II. La demande a été rejetée au motif que le seul apport en matière technique réside dans un programme d'ordinateur considéré en tant que tel, au sens de l'article 52, paragraphes (2)c) et (3) CBE. Il ne s'agit donc pas d'une invention brevetable au sens de l'article 52(1) CBE, quelle que soit la formulation des revendications s'y rapportant.
III. La division d'examen a pris cette décision au motif que l'objet des revendications 1 et 2 est une méthode permettant de résumer et d'enregistrer automatiquement un document d'entrée dans un système de stockage et de recherche de l'information, les revendications 3 à 6 portant sur une méthode correspondante permettant de retrouver un document dans le système. Dans les revendications, il est fait spécialement référence à un dictionnaire mis en mémoire, à des moyens d'entrée, à une mémoire centrale et à un processeur. Tous ces composants matériels sont des composants classiques d'un système de stockage et de recherche de l'information (tel que celui décrit notamment par Hillman dans les "Proceedings of the Spring Joint Computer Conference, 1969, p. 447 à 455), et ils appellent des objections au titre de l'article 54(2) CBE, en raison de leur absence de nouveauté.
Il ressort du texte actuel de la description (de la ligne 26, page 4, à la ligne 4, page 5, de la ligne 22 à la ligne 28, page 5, et de la ligne 15, page 6, à la ligne 19, page 8), que cette méthode est mise en oeuvre à ses différentes étapes grâce à la programmation d'un système classique de ce genre.
Selon la division d'examen, la combinaison d'étapes revendiquée n'implique pas une utilisation inhabituelle des différents composants matériels mis en oeuvre. Les revendications définissent uniquement l'agrégation d'un matériel connu et d'un logiciel nouveau permettant de mémoriser l'information contenue dans un document ; elle ne portent pas sur un mode d'exploitation inattendu ou inhabituel du matériel connu. Les différences existant entre l'objet de la présente demande et l'état de la technique sont définies comme tenant aux fonctions que doit réaliser un programme d'ordinateur utilisé pour la mise en oeuvre d'un algorithme donné ou d'une méthode mathématique déterminée, en vue d'analyser un document. En d'autres termes, les étapes successives de la méthode correspondent à des opérations qui s'effectuent en fonction du contenu de l'information et ne dépendent pas du matériel particulier utilisé.
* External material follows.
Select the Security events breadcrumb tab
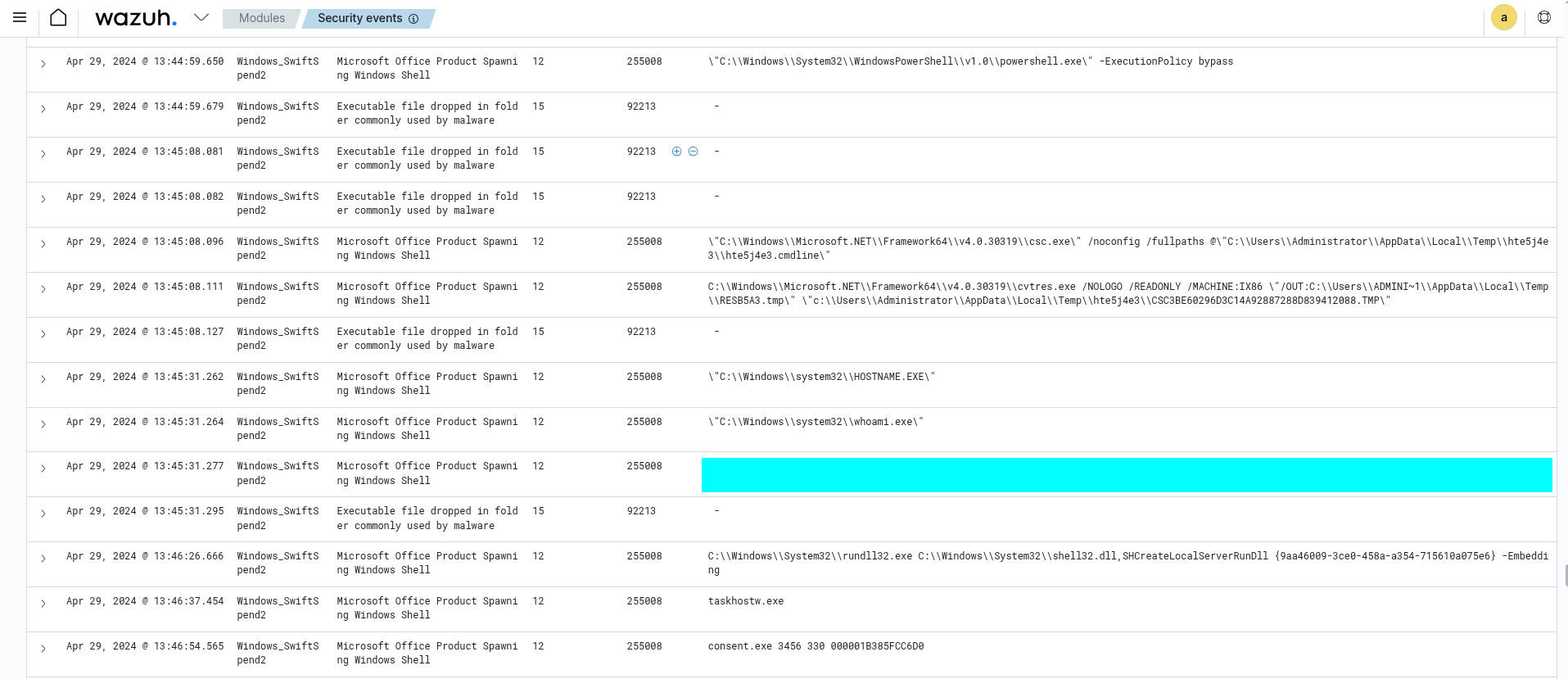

IV. La requérante a formé un recours contre cette décision le 8 novembre 1984. La taxe prescrite a été acquittée le 9 novembre 1984, et le mémoire exposant les motifs du recours a été déposé le 23 novembre 1984.
V. Par une notification en date du 18 mars 1987, le rapporteur a avisé la requérante que, selon l'avis préliminaire émis par la Chambre, les méthodes revendiquées n'avaient pas le caractère technique que doit présenter une invention, et ne permettaient pas d'obtenir un résultat susceptible d'être qualifié de technique, même si, pour appliquer ces méthodes, l'on avait recours à un moyen technique, en l'occurrence un ordinateur chargé avec le programme ad hoc.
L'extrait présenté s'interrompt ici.